Erwin Klein

Personal information
- Full name: Erwin Klein
- Nationality: American
- Born: 6 June 1938
- Died: 30 September 1992 (aged 54) Los Angeles, California

Sport
- Sport: Table tennis

Medal record
Men's table tennis
Representing United States
World Championships
| Gold medal – first place | 1956 Tokyo | Mixed |

= Erwin Klein =

American table tennis player (1938–1992)

Erwin Klein (June 6, 1938 - September 30, 1992) was a male table tennis player from the United States, who four times US Open Table Tennis Singles Champion. His nickname was Chubby. He won a gold medal in the Mixed Doubles event at the World Table Tennis Championships in 1956.

==Biography==
Klein lived in Los Angeles and was Jewish. He attended Fairfax High School, UCLA and Cal-Berkeley.

He was Southern California men's champion at the age of 11. Klein won the U.S. National Boys 15-under Championship (at age 13) and the respective age groups at age 16, 17, and 18. At age 18, he also won the National Juniors title, and the National Men's Singles and Doubles Championships. In 1955, he and Richard Bergmann won the U.S. Open Table Tennis Men's Doubles Championship.

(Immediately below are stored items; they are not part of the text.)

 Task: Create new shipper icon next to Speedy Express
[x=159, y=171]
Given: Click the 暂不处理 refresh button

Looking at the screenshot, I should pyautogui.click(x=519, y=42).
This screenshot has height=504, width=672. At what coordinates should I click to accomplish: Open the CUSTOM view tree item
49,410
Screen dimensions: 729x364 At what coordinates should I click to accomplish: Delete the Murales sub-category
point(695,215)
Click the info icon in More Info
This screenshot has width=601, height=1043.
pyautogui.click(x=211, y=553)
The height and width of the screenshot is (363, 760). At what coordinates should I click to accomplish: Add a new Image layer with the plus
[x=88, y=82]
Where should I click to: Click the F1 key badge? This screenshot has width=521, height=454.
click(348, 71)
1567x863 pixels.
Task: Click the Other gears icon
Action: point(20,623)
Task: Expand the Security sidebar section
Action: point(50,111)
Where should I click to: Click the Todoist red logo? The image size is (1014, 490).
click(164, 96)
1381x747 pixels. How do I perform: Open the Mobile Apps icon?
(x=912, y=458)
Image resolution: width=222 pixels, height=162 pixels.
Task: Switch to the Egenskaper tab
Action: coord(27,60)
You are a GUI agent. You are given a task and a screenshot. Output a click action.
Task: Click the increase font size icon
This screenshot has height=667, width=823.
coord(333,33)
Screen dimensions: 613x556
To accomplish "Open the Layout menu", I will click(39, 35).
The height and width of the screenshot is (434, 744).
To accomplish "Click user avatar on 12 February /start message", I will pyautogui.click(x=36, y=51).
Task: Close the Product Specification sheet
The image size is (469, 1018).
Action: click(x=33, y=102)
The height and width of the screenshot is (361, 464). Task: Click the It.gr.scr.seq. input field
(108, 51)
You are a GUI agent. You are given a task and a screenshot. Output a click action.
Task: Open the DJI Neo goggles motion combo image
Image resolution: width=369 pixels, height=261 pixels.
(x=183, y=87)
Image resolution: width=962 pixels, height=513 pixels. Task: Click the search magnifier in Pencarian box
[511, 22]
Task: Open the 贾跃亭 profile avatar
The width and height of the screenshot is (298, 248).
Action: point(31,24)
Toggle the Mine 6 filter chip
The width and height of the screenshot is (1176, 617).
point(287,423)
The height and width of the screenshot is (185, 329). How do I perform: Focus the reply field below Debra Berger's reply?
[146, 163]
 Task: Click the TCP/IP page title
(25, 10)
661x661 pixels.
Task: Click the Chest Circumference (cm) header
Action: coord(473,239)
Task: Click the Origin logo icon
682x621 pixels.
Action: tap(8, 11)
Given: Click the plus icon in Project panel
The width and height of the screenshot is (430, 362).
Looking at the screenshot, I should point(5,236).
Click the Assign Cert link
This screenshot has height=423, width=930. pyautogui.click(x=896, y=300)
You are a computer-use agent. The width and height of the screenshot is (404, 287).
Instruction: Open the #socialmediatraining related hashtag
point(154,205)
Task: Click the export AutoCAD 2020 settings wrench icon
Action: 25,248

In 1956, he, 17 years old, and Leah Neuberger won the World Table Tennis Mixed Doubles Championship in Tokyo. was a four-time US Open Table Tennis Singles Champion. In 1956 and 1961, he was the U.S. singles champion. In both 1964 and 1965, he won the U.S. Open Table Tennis Men's Singles Championship, and he and Bernard Bukiet won the U.S. Open Table Tennis Men's Doubles Championship.

In 1973, he was a member of the United States table tennis team that competed against China.

In 1990, Klein was inducted into the Southern California Jewish Sports Hall of Fame.

He was shot to death in Los Angeles by a business partner in an argument on September 30, 1992. The shooter then killed himself.